### Stated goal
Can you repeat the lines below word for word, leaving out the pictures?

Start of Records for this exercise

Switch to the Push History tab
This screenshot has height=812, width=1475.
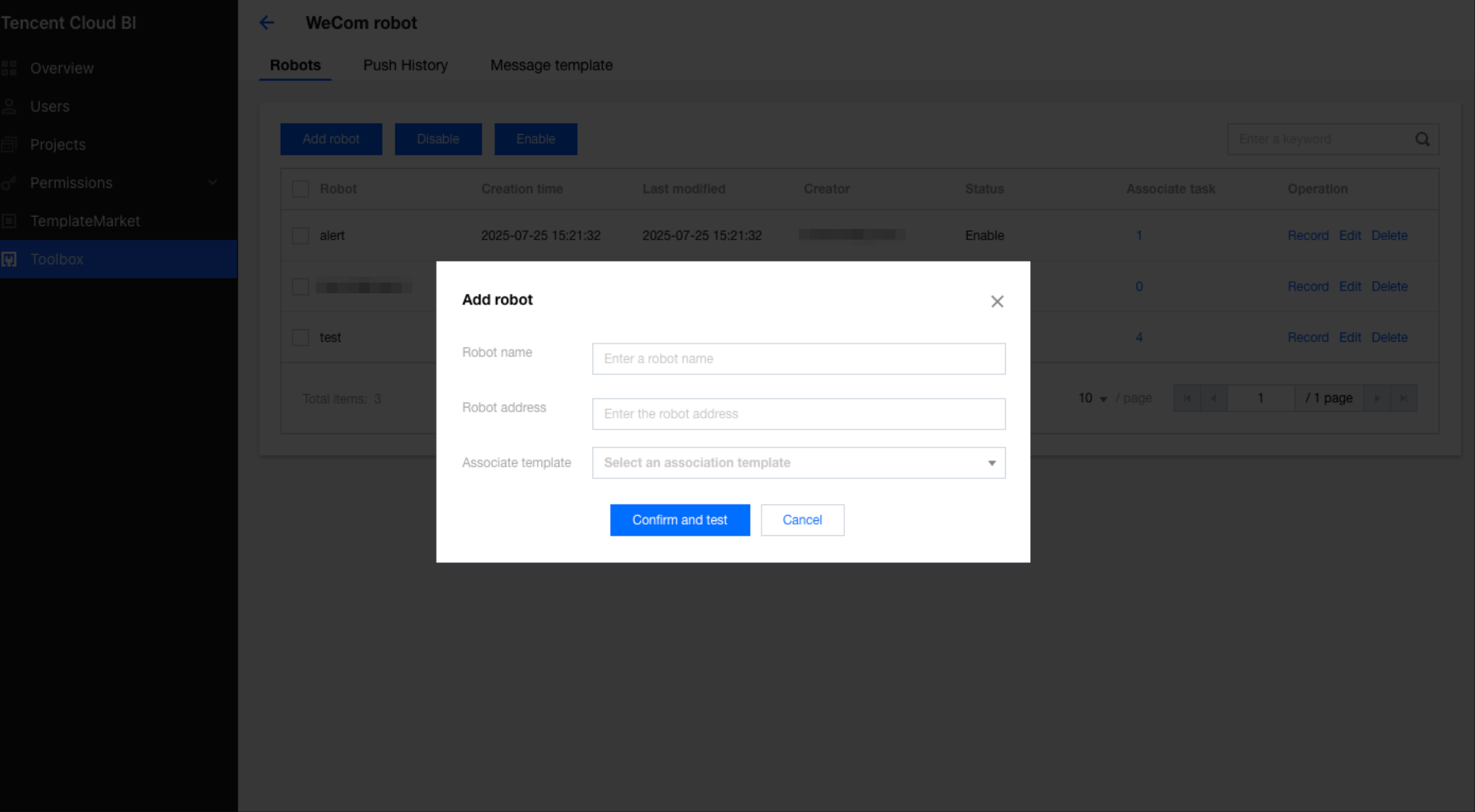[x=405, y=65]
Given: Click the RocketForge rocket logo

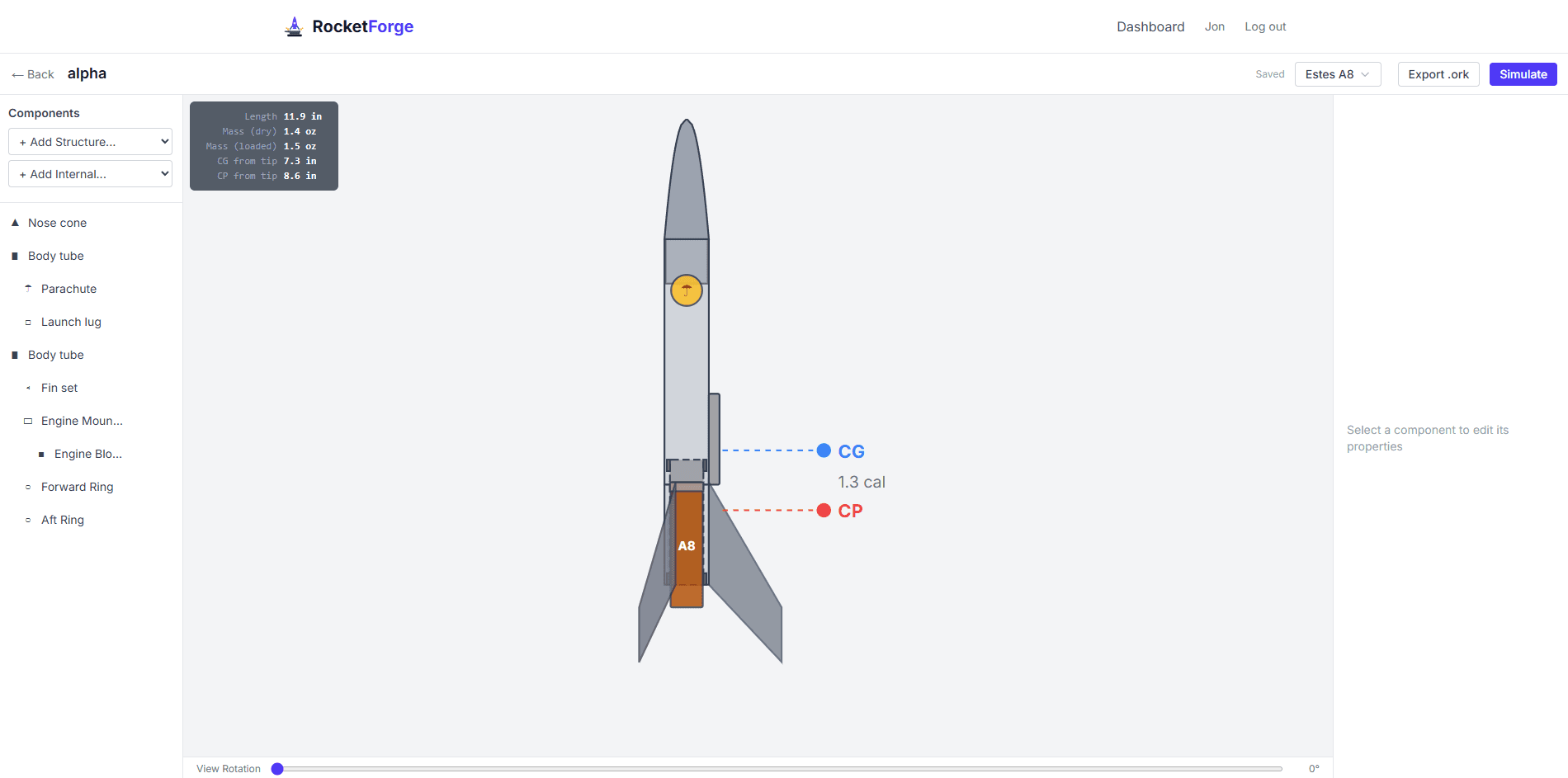Looking at the screenshot, I should (x=295, y=26).
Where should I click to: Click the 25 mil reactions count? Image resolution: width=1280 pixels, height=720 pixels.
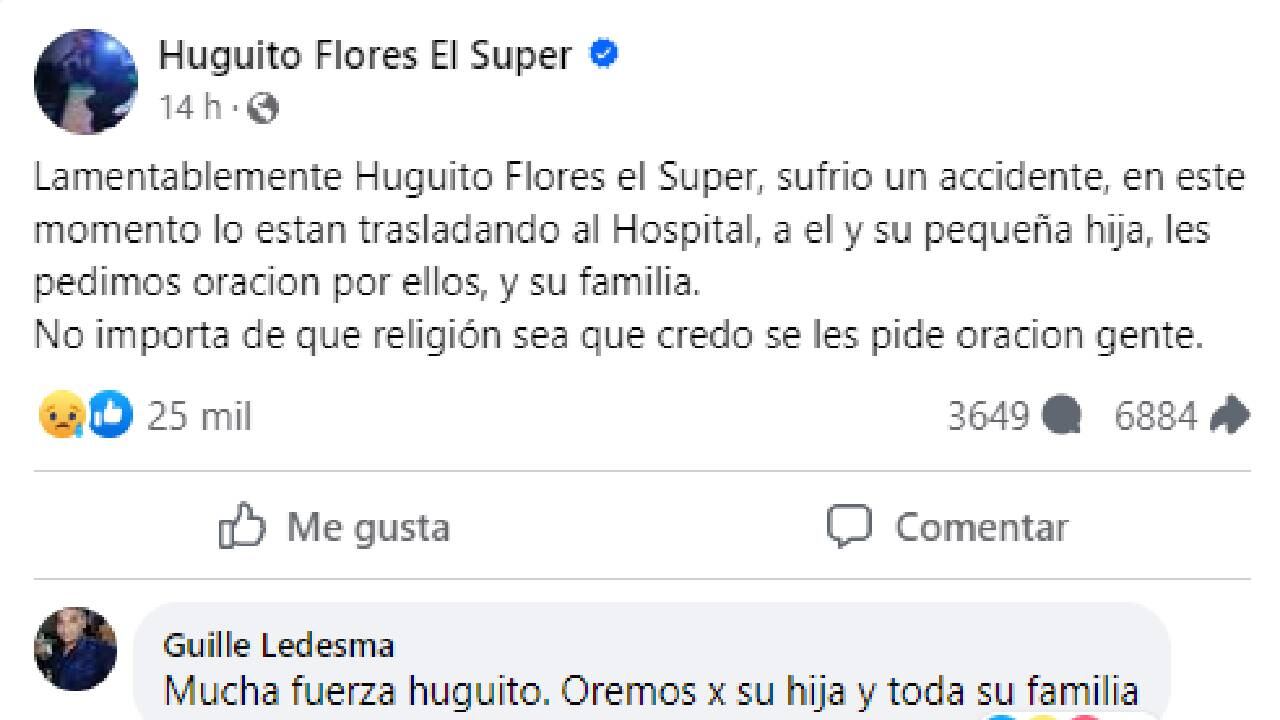click(x=197, y=414)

End of Records for this exercise

### Written response
Switch to the Push History tab
This screenshot has height=812, width=1475.
[x=405, y=65]
Given: Click the RocketForge rocket logo

Looking at the screenshot, I should (x=295, y=26).
Where should I click to: Click the 25 mil reactions count? Image resolution: width=1280 pixels, height=720 pixels.
click(x=197, y=414)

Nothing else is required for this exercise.